Items from a dataset:
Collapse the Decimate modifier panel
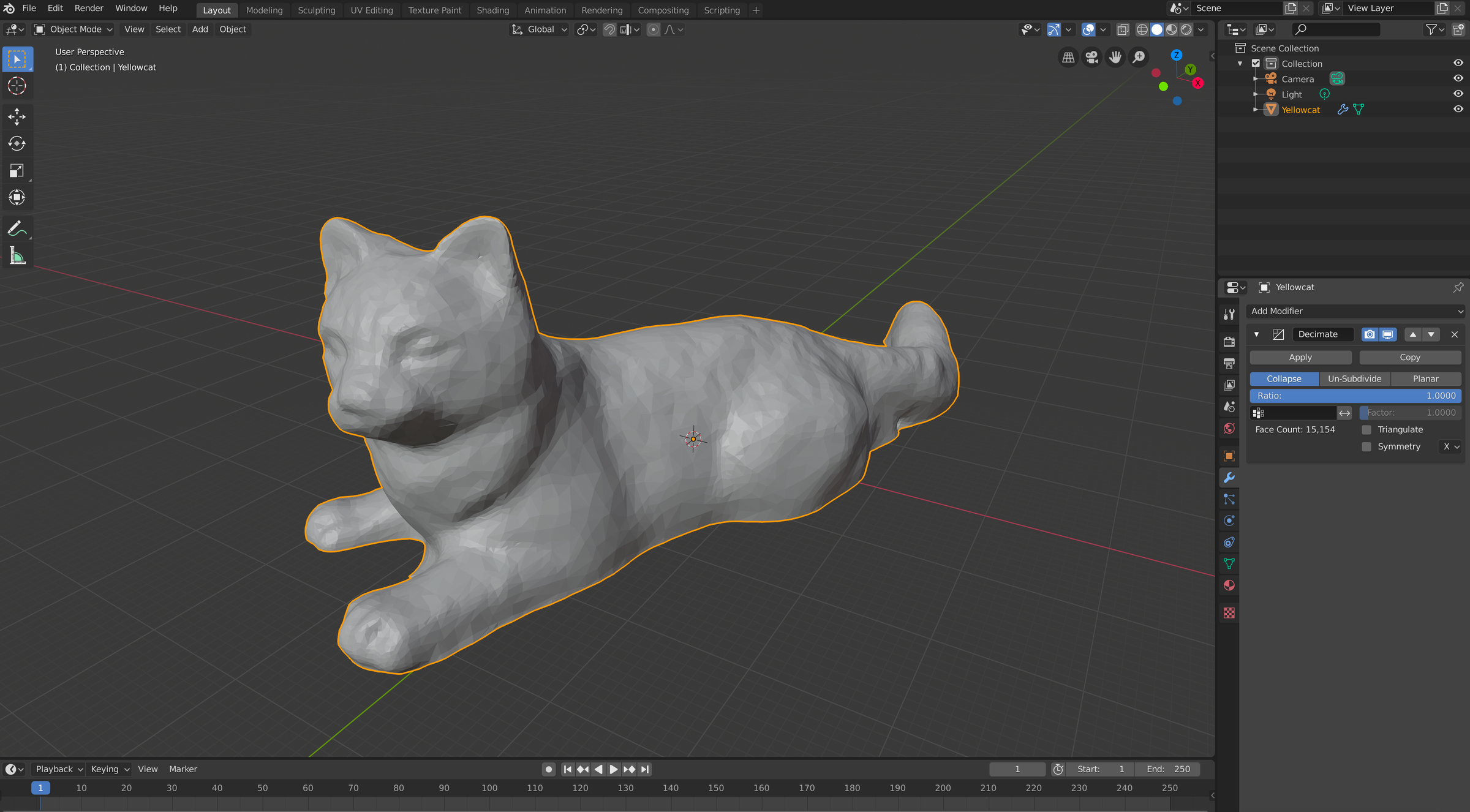Viewport: 1470px width, 812px height. coord(1256,334)
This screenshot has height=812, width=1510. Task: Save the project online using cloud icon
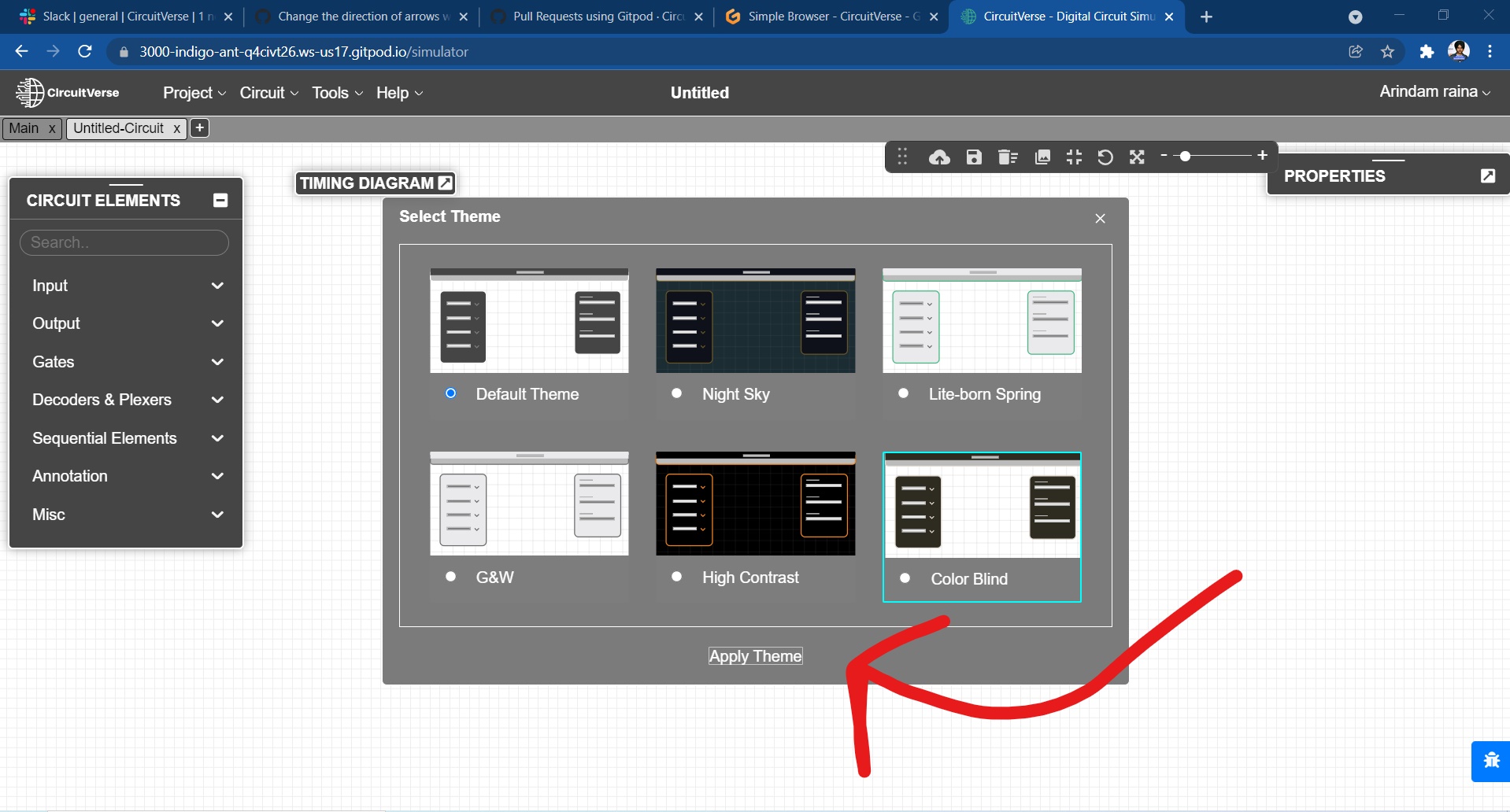938,157
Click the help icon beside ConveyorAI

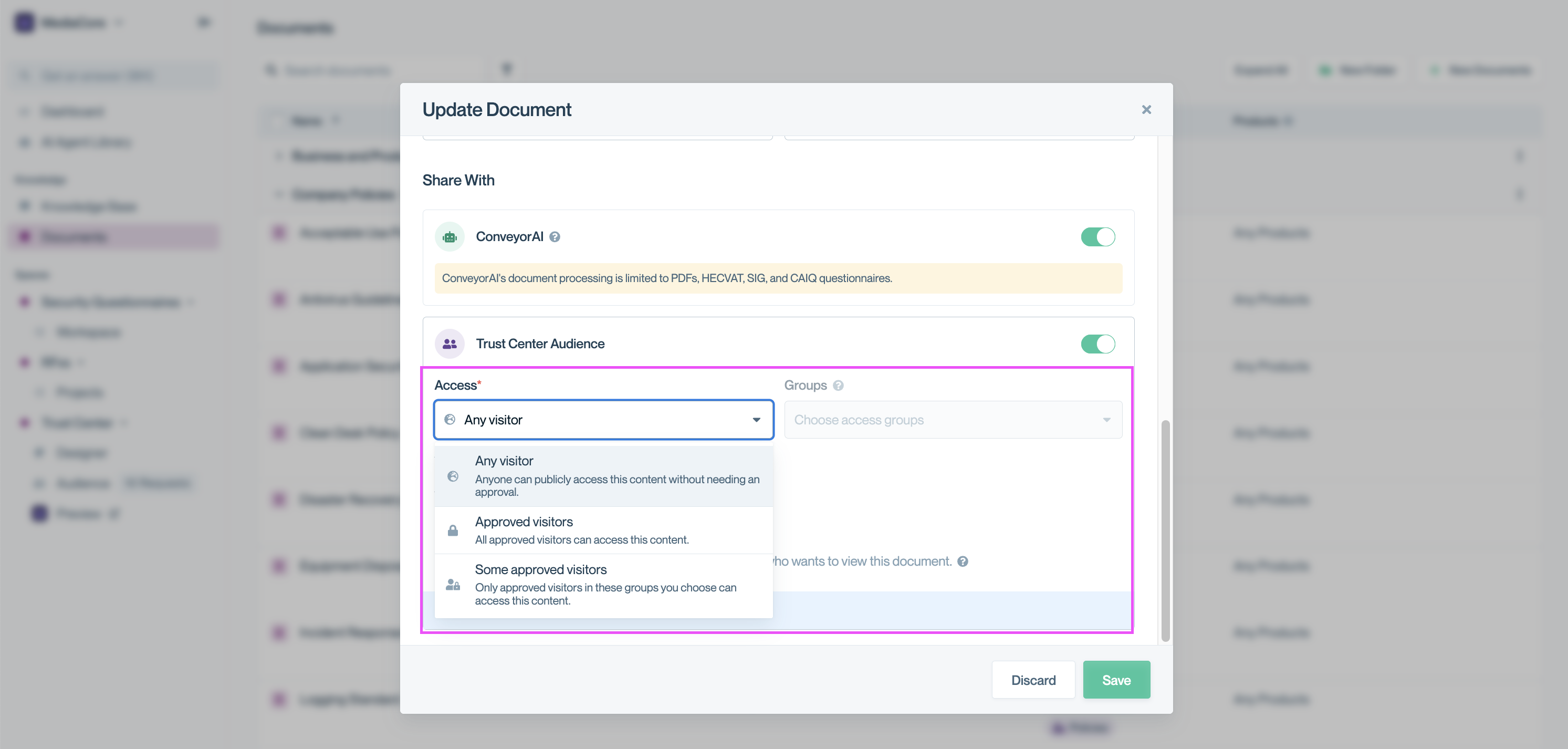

_Description of the task_
The copy must match each record exactly, apart from the images, which stay out.

_Output for this task_
Collapse the Decimate modifier panel
Viewport: 1470px width, 812px height. coord(1256,334)
This screenshot has height=812, width=1510. Task: Save the project online using cloud icon
938,157
Click the help icon beside ConveyorAI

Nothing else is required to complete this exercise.